_EXERCISE:_ Say how many lines in the material below hold the word "year", and say nothing else.

_MATERIAL SUPPLIED:_
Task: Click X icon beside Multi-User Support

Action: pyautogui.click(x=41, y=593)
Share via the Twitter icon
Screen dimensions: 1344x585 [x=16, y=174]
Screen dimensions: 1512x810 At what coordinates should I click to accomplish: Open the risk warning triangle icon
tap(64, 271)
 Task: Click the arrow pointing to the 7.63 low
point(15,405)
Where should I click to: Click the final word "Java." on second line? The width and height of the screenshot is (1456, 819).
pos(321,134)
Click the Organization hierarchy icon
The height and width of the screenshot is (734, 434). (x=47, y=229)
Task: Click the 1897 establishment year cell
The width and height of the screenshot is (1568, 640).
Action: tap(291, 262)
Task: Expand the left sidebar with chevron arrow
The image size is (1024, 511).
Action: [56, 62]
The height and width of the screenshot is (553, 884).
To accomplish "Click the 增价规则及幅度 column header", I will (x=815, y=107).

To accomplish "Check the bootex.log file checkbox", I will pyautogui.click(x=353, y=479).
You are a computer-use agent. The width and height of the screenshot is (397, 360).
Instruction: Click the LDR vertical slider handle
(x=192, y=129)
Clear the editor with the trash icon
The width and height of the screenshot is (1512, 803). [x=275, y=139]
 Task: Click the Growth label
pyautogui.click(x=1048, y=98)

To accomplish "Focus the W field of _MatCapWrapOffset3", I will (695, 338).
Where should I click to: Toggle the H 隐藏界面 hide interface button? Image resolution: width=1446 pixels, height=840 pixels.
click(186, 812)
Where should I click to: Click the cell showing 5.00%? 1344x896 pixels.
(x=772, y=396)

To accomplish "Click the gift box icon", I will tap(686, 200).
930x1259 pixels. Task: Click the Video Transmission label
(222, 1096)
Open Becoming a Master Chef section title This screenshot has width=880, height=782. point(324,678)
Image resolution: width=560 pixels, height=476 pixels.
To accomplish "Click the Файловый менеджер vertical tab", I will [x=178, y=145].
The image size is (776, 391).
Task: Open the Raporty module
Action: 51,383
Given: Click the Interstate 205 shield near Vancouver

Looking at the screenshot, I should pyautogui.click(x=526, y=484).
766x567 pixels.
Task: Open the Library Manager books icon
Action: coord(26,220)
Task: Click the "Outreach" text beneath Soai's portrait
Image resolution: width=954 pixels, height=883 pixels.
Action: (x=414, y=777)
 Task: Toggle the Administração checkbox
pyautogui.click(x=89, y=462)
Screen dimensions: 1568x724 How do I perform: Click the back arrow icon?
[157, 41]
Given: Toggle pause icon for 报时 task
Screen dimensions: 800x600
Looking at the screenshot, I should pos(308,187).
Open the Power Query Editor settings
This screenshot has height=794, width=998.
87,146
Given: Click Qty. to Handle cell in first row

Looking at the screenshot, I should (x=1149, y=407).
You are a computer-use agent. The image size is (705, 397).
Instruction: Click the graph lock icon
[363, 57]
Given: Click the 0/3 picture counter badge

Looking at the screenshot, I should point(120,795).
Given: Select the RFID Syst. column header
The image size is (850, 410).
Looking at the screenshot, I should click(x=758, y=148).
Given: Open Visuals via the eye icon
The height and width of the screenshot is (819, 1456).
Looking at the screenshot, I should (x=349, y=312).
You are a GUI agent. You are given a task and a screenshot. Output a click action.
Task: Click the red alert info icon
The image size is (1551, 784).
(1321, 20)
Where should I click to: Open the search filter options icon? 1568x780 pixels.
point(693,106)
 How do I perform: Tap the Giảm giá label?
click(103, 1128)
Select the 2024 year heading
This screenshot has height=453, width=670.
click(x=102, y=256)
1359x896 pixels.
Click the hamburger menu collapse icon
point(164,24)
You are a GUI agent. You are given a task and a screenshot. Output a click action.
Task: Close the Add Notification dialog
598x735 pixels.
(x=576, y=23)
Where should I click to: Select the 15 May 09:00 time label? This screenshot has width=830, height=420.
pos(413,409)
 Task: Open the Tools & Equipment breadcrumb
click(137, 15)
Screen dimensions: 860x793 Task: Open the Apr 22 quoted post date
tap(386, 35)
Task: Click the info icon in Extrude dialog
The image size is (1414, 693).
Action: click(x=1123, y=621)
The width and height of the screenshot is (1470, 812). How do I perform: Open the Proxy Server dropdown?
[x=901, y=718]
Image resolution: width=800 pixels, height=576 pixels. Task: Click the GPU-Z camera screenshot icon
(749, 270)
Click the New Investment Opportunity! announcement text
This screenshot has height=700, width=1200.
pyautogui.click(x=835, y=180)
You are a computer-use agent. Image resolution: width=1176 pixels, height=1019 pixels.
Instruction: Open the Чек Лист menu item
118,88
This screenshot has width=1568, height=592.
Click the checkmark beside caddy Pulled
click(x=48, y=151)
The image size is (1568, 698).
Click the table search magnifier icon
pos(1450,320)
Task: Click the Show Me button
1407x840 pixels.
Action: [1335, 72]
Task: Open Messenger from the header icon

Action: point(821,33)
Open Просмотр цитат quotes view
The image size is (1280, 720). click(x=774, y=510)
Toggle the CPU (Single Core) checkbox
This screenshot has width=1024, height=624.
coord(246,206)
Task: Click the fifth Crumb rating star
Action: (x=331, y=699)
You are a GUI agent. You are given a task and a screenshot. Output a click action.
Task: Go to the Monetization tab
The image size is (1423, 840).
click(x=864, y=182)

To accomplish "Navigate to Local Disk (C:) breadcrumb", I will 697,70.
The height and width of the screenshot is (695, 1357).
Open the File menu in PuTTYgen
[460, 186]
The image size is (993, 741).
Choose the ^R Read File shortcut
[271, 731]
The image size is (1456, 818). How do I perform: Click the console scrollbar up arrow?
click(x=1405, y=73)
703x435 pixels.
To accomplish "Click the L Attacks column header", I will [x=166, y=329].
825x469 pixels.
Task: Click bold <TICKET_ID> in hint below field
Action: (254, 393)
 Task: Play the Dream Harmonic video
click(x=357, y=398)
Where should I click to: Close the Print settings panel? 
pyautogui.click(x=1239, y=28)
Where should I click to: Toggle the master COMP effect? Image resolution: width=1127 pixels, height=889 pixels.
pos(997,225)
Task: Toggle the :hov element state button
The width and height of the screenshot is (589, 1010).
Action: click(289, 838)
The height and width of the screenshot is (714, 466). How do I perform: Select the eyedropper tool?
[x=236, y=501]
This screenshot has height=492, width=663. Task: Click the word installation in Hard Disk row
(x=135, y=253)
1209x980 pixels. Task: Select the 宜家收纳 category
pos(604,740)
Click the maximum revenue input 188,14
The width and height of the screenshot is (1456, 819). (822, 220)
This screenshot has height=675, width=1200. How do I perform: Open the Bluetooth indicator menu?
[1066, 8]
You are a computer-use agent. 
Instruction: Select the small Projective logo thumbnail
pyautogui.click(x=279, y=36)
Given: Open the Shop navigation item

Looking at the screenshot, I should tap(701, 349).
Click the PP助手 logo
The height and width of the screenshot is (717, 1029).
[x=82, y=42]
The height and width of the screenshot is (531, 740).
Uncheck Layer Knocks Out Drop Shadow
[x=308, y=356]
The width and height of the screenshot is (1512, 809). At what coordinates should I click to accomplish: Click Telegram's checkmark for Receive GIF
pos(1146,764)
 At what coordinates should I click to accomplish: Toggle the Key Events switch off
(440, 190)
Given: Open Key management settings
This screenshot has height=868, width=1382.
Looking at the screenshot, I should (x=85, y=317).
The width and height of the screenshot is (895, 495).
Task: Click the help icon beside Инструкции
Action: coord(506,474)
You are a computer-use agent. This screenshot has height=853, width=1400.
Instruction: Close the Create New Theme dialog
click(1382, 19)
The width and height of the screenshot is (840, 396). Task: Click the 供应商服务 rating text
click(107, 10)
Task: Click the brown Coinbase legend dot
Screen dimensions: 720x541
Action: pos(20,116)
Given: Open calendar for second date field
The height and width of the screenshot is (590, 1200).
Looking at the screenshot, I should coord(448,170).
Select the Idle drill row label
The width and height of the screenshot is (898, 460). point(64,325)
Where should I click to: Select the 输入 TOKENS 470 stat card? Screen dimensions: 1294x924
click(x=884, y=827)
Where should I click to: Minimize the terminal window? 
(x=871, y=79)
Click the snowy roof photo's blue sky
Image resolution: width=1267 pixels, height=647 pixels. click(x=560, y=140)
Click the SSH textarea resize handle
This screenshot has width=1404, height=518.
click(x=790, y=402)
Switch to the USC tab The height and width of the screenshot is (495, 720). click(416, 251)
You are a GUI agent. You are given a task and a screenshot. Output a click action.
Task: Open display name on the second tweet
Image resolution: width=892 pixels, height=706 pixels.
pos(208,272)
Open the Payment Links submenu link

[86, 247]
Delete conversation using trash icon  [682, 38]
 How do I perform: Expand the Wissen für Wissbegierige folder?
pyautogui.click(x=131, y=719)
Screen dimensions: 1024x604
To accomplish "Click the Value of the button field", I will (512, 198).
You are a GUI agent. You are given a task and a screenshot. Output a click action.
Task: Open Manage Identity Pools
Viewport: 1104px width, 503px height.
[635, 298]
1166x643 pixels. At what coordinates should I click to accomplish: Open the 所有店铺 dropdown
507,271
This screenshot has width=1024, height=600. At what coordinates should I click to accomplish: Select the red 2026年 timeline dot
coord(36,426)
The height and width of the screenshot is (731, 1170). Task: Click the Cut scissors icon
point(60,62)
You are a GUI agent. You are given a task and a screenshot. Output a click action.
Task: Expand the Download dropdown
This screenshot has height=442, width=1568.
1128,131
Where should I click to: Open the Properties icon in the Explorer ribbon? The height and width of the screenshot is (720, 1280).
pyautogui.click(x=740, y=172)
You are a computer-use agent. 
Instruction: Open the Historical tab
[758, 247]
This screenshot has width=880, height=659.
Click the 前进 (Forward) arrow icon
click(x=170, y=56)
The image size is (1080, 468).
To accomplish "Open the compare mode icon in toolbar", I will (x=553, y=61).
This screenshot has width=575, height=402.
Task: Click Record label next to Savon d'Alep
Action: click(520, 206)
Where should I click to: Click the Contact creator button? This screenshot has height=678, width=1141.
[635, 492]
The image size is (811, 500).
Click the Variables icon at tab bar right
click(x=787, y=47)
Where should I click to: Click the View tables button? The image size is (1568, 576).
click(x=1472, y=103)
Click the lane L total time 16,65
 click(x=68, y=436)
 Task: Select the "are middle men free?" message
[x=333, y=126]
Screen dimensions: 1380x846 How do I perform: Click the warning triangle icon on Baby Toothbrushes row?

_EXERCISE RESULT:_ 2